As for security, here's what Samsung says:
"The Galaxy Tab S does not store fingerprints, [only] partial patterns. It only saves the information necessary to recognize the fingerprint through a hardware-based protection mechanism. The information that is required to recognize the fingerprint cannot be sent outside of the device...The information is encrypted using a key value unique to each device. In addition, processing of the information is only conducted inside Trusted Execution Environment protected by a hardware-based mechanism utilizing the unique key value. Thus, the information is comprehensively protected throughout the storage and the processing."
Apple iPhone 5s Touch ID vs. Samsung Galaxy Tab S Scanner: Conclusion
While both Touch ID and the Galaxy Tab S fingerprint scanner may seem like somewhat insignificant features, they're features that their owners will very likely use more than any other.
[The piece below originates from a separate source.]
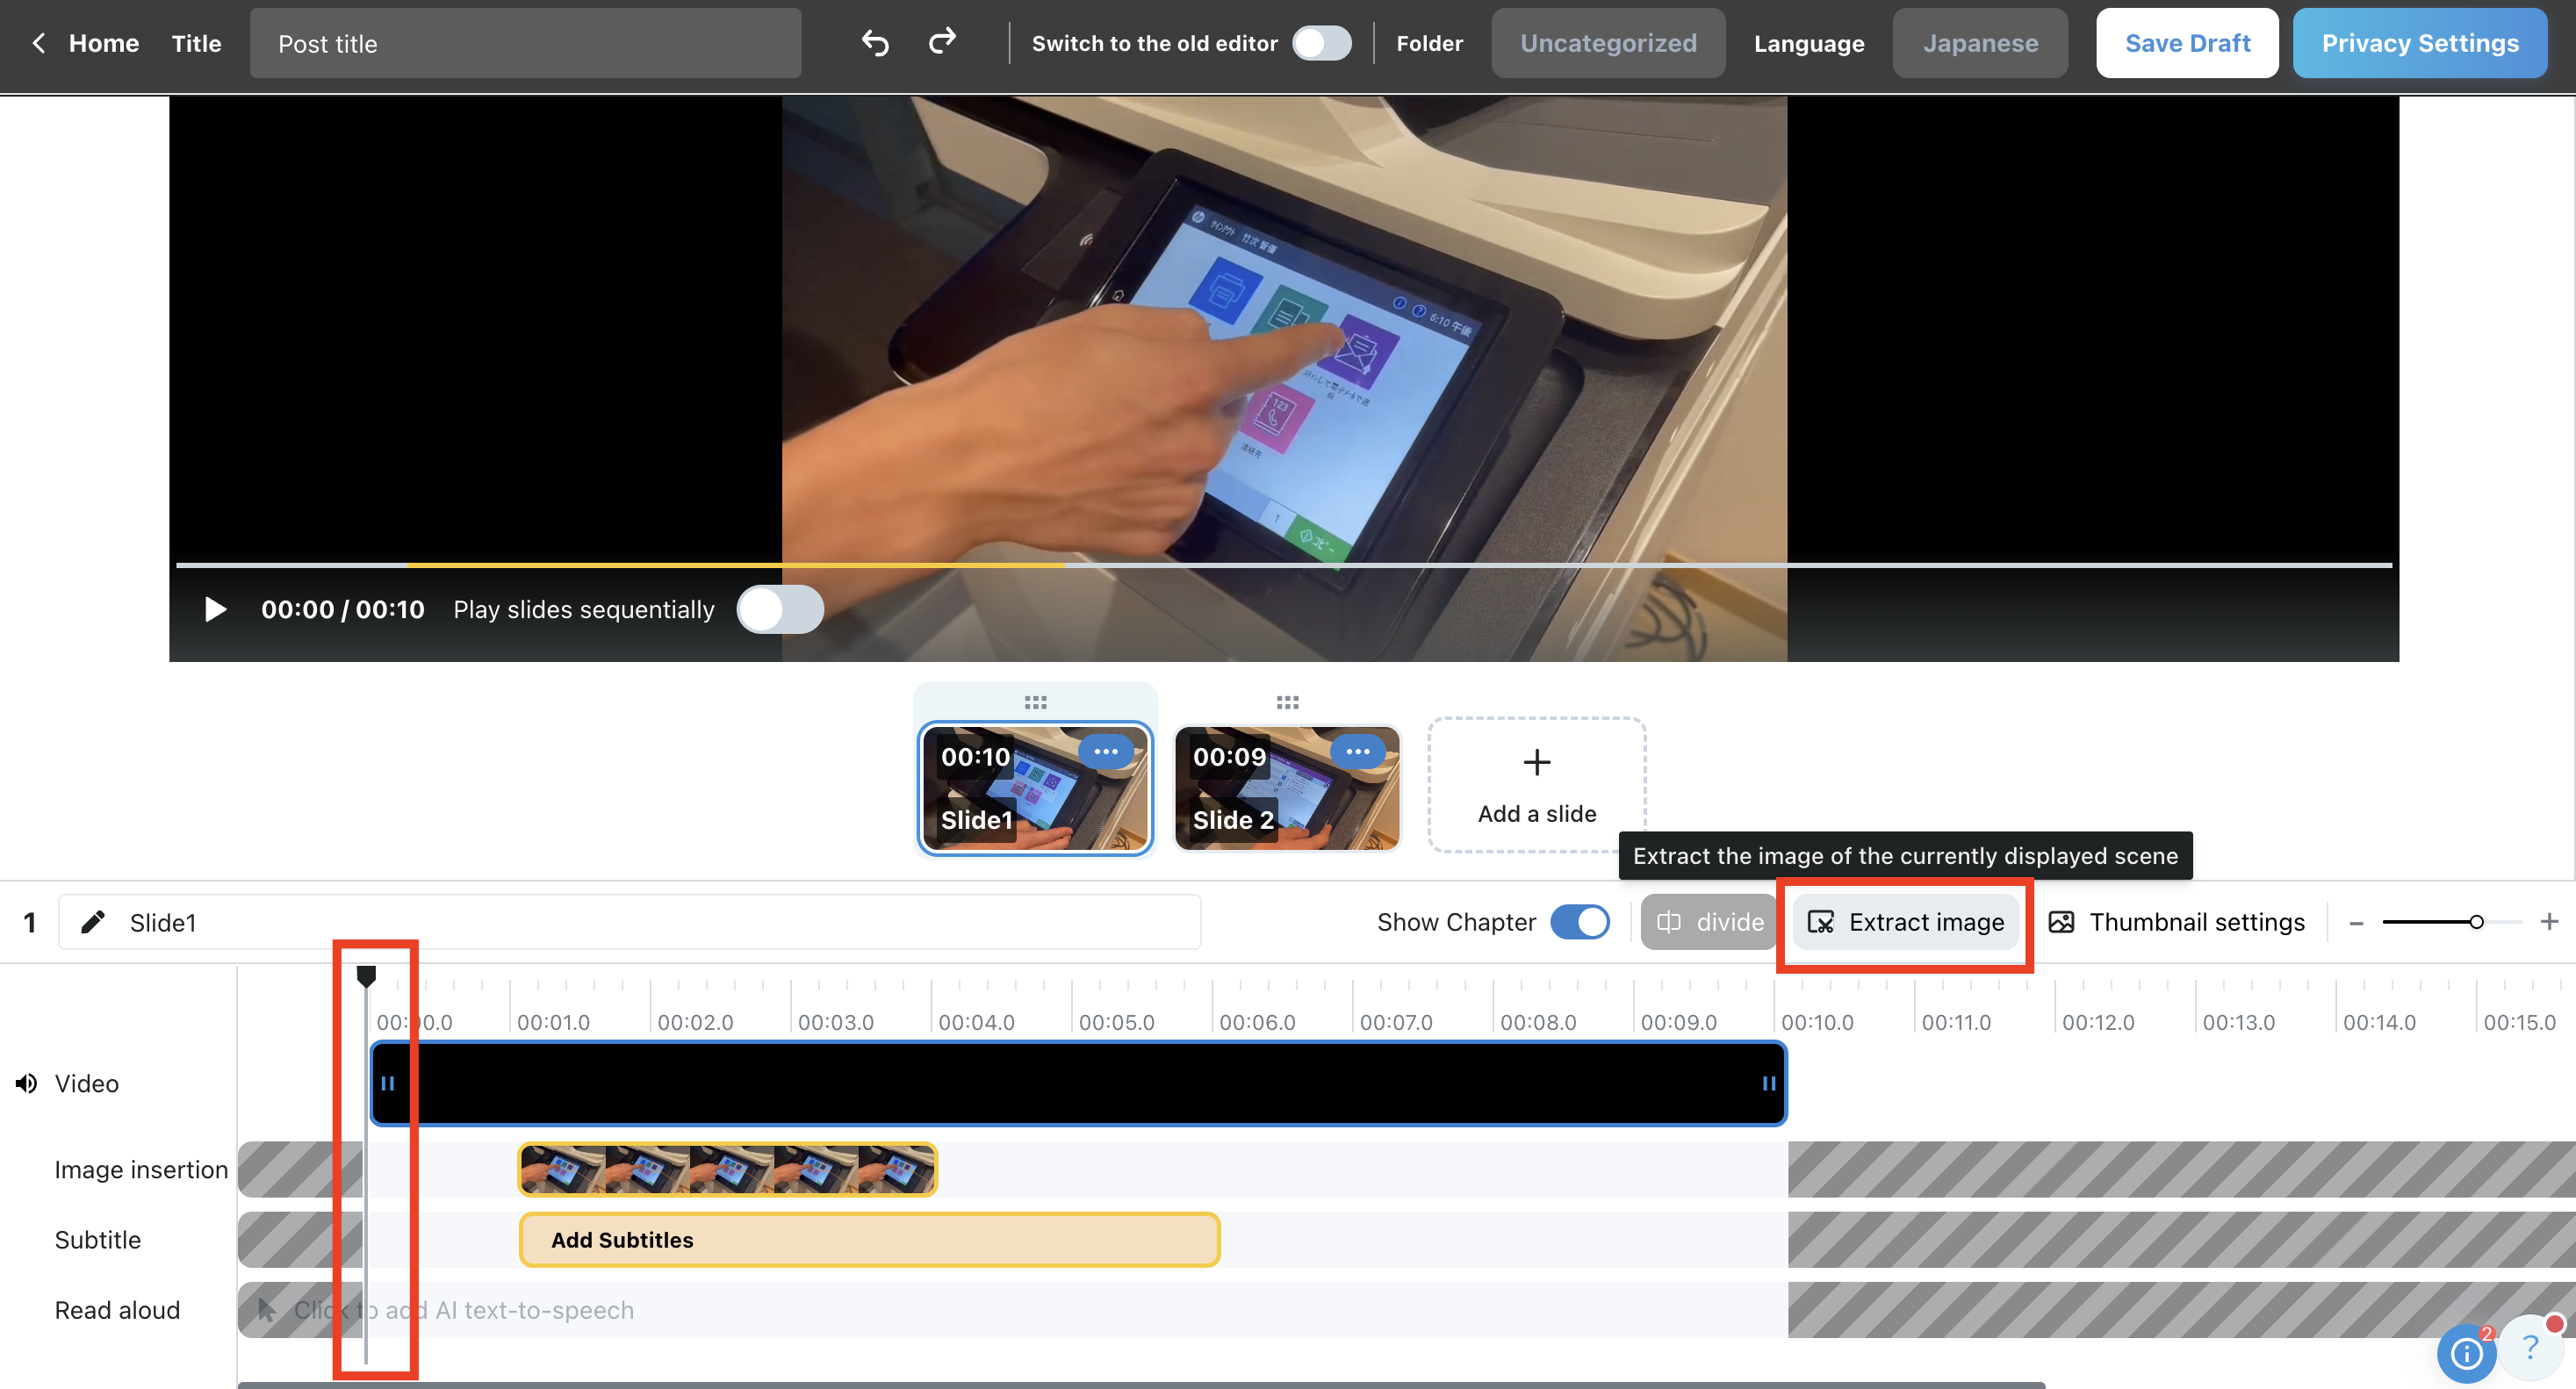Viewport: 2576px width, 1389px height.
Task: Click the timeline zoom slider handle
Action: click(x=2476, y=921)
Security has also never been more important, because users today store all kinds of sensitive information on their mobile devices. So passwords and device locks are important, and fingerprint scanners make it simpler to use and remember logins.
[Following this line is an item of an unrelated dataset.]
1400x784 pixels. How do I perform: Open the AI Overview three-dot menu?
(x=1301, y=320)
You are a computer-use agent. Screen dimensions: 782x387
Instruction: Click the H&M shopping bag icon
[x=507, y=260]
Touch ID works better than the Tab S scanner. It's quicker and more responsive; you just need to tap a finger to the sensor to unlock, as opposed to swiping your finger. Touch ID also works in any orientation, so you can hold your device sideways or upside down and it still works.
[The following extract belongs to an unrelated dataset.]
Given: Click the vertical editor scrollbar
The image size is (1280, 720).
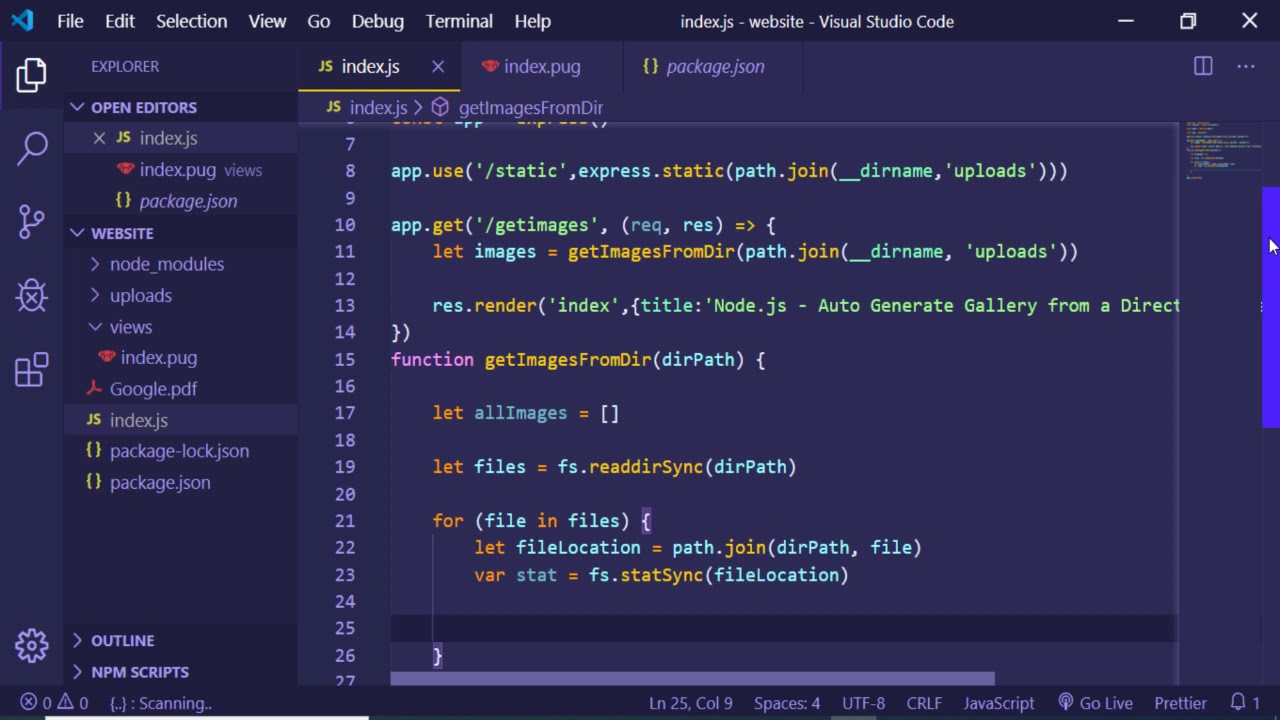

The Galaxy Tab S fingerprint scanner integrates with more services. Some, though, such as the multi-user mode, are tablet features, so it's difficult to directly compare them to Touch ID features. (The Samsung Galaxy S5 also has a fingerprint scanner.) Touch ID is only available on the iPhone 5s, and Apple's iPad doesn't have a fingerprint unlock feature yet -- though it very likely will in the future.
Is one fingerprint scanner more secure than another? It's hard to tell. The comments from Apple and Samsung are very similar. In both cases, fingerprint data -- not an actual fingerprint -- is stored locally on your device, and it's never sent outside of your smartphone or tablet, according to the companies. The fingerprint data is also encrypted within a secure module, the companies say. There's still risk associated with storing this kind of data, because a Bad Guy could potentially access your device, crack the encryption and steal the fingerprint info. But there's little Apple or Samsung could do in that situation.
Overall, I prefer Touch ID, because the experience is close to seamless. I do wish it integrated with more services, though, and I appreciate the Galaxy Tab S's multi-user and private-mode finger authentication features. Preferences aside, I'm a big fan of both Touch ID and Samsung's finger scanner. I hope to see many more devices equipped with better, fuller-featured fingerprint scanners in the future.